::: DATA EXTRACTS :::
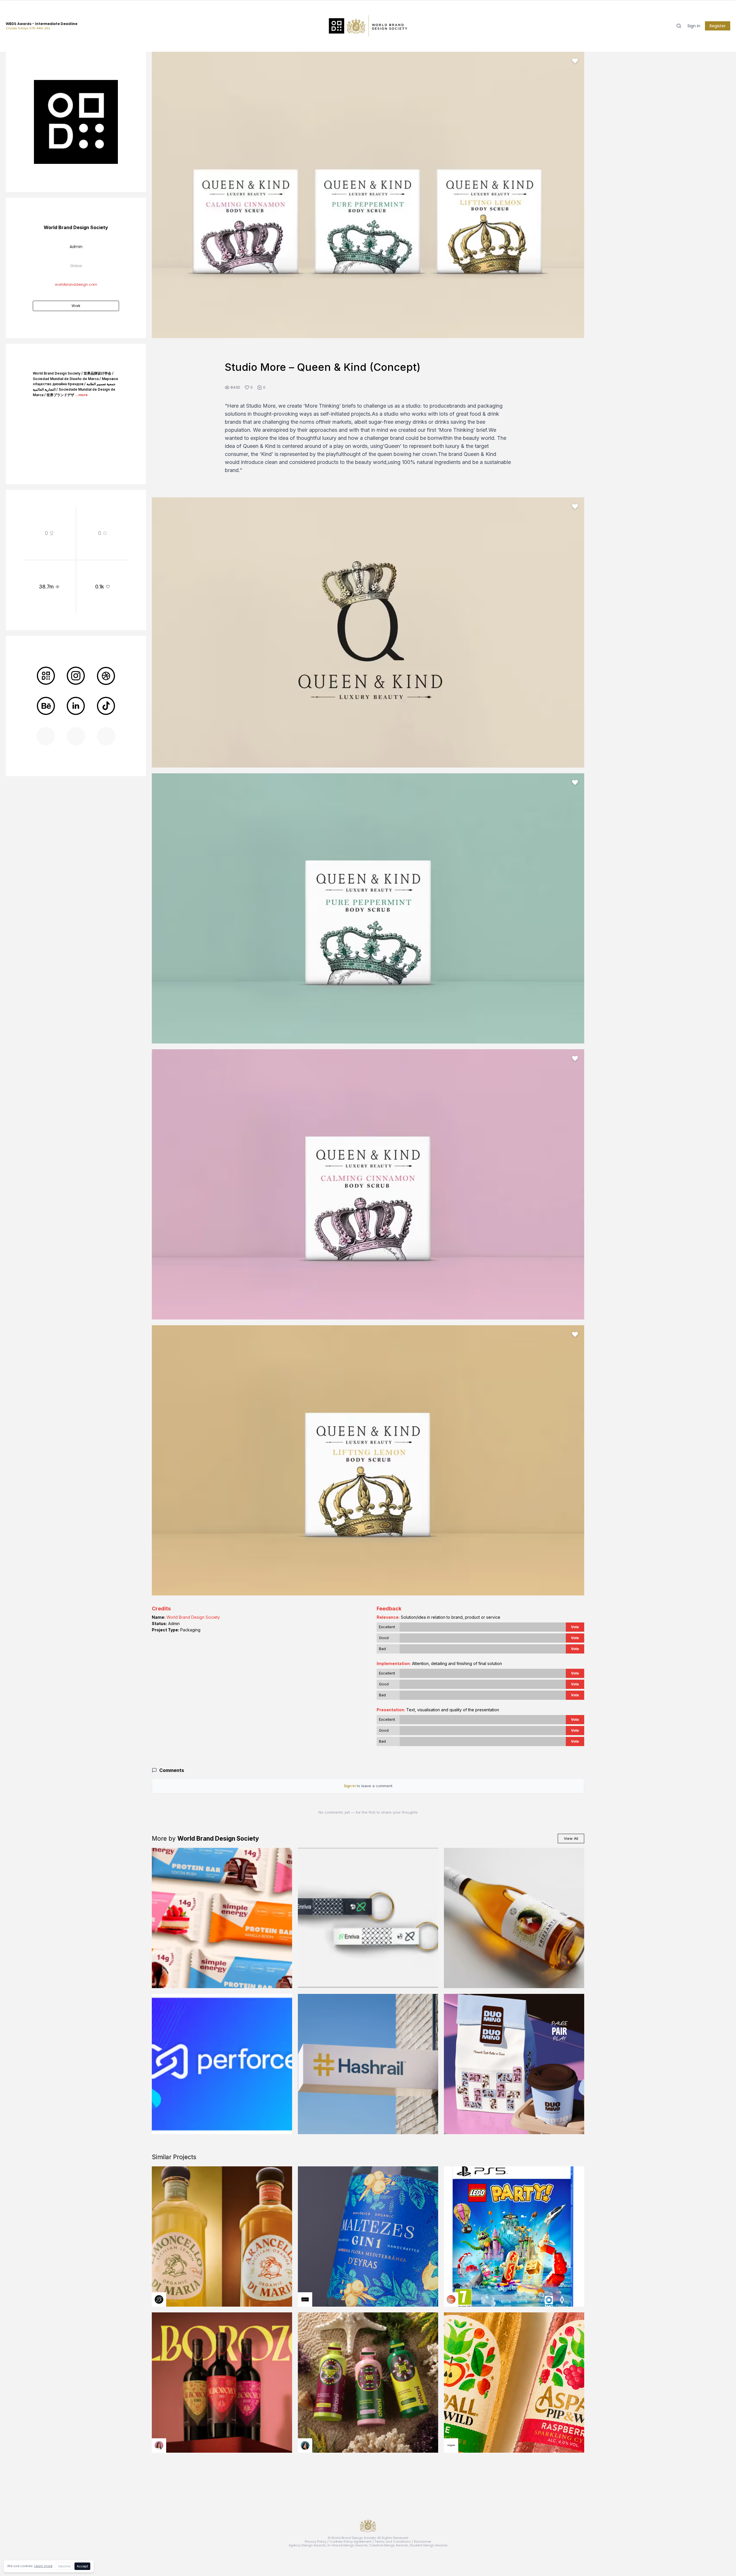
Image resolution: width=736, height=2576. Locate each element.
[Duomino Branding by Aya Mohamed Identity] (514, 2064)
:::
::: DATA EXTRACTS :::
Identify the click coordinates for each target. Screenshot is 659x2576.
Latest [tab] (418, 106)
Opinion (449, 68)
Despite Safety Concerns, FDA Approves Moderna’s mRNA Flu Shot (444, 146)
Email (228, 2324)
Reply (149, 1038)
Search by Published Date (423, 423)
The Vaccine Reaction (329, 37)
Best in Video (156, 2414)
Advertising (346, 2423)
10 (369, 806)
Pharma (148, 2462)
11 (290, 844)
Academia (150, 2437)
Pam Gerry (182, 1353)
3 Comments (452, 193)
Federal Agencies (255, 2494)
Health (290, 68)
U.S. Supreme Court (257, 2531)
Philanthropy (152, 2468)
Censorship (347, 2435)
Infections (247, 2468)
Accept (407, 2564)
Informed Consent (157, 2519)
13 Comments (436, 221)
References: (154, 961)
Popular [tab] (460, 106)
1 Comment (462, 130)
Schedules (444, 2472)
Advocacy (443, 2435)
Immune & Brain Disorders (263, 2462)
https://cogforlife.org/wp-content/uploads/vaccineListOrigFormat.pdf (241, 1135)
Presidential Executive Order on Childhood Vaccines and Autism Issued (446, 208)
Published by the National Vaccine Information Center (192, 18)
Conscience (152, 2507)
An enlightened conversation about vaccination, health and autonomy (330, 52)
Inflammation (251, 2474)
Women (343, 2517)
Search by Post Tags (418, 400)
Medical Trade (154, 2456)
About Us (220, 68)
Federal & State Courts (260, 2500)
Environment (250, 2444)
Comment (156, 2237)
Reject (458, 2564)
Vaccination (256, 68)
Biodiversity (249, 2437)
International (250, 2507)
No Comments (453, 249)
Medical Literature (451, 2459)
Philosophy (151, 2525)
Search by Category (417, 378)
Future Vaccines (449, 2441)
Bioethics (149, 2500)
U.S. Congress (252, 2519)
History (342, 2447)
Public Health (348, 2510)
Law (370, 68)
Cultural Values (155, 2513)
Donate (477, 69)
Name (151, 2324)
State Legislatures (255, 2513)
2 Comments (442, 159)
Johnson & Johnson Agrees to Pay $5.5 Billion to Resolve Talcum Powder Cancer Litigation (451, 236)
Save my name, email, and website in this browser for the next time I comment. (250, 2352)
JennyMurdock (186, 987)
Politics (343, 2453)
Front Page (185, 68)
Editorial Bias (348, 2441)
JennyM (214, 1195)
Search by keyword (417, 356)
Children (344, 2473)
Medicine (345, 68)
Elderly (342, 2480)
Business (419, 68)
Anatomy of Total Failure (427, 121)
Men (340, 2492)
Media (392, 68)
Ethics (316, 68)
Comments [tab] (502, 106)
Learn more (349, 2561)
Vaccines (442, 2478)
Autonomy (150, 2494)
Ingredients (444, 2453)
:::
::: DATA EXTRACTS :::
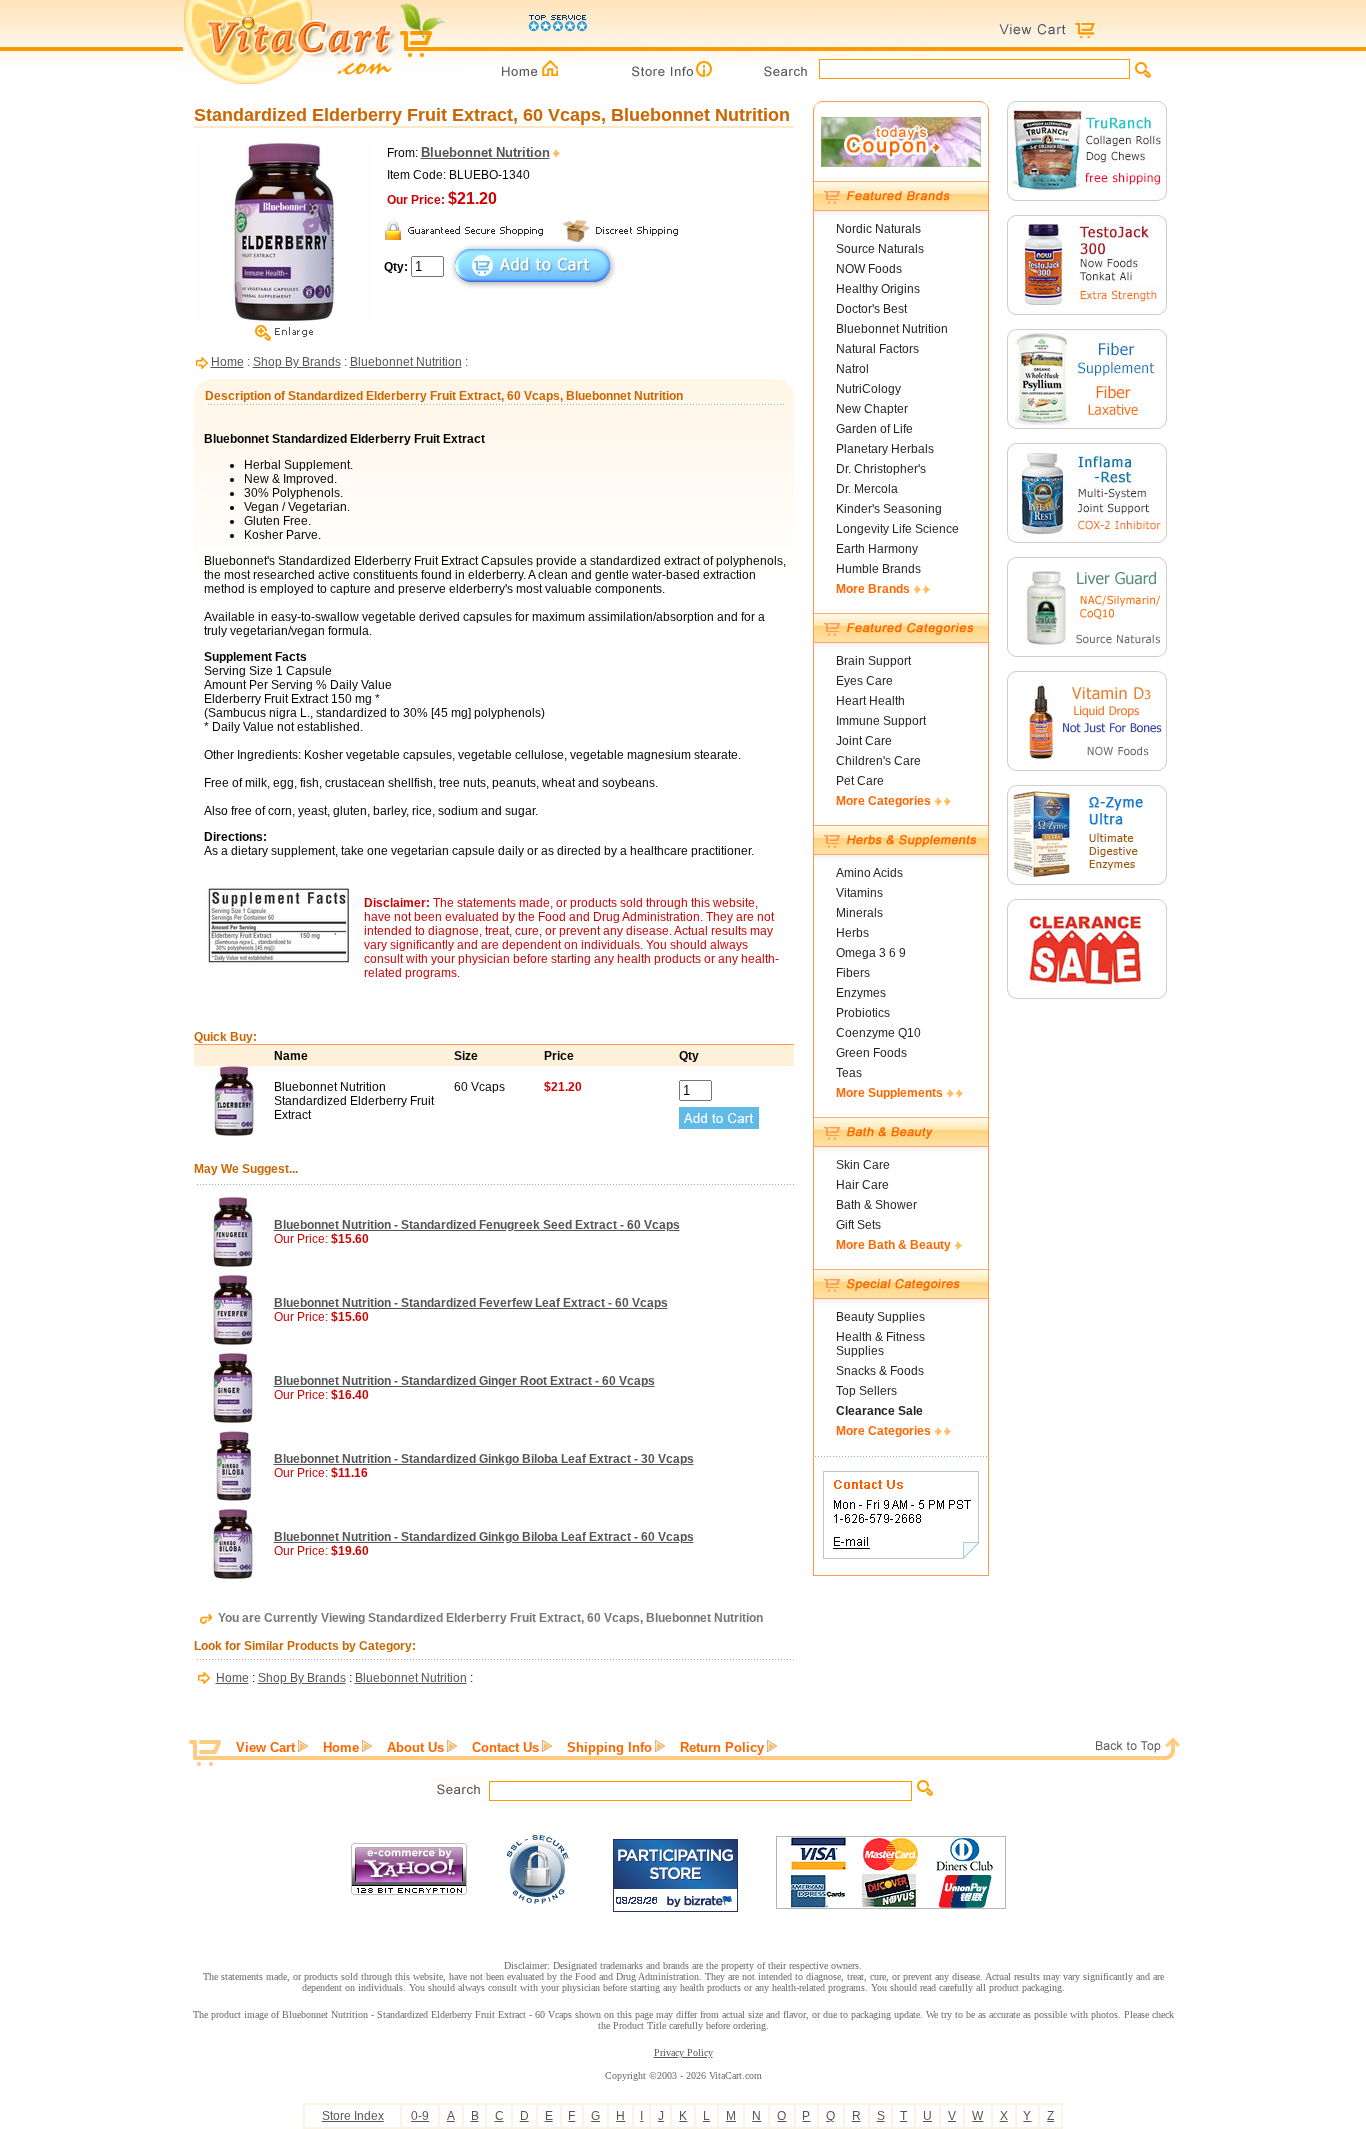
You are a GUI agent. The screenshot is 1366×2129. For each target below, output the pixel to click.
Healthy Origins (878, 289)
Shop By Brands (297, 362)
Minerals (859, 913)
:::
### TASK DESCRIPTION
Among the entries above, the lines between the ones containing "Ethics (316, 68)" and "Ingredients (444, 2453)", inclusive, are to be transcribed exactly. No other line is to be given.

### EXERCISE ANSWER
Ethics (316, 68)
Comments [tab] (502, 106)
Learn more (349, 2561)
Vaccines (442, 2478)
Autonomy (150, 2494)
Ingredients (444, 2453)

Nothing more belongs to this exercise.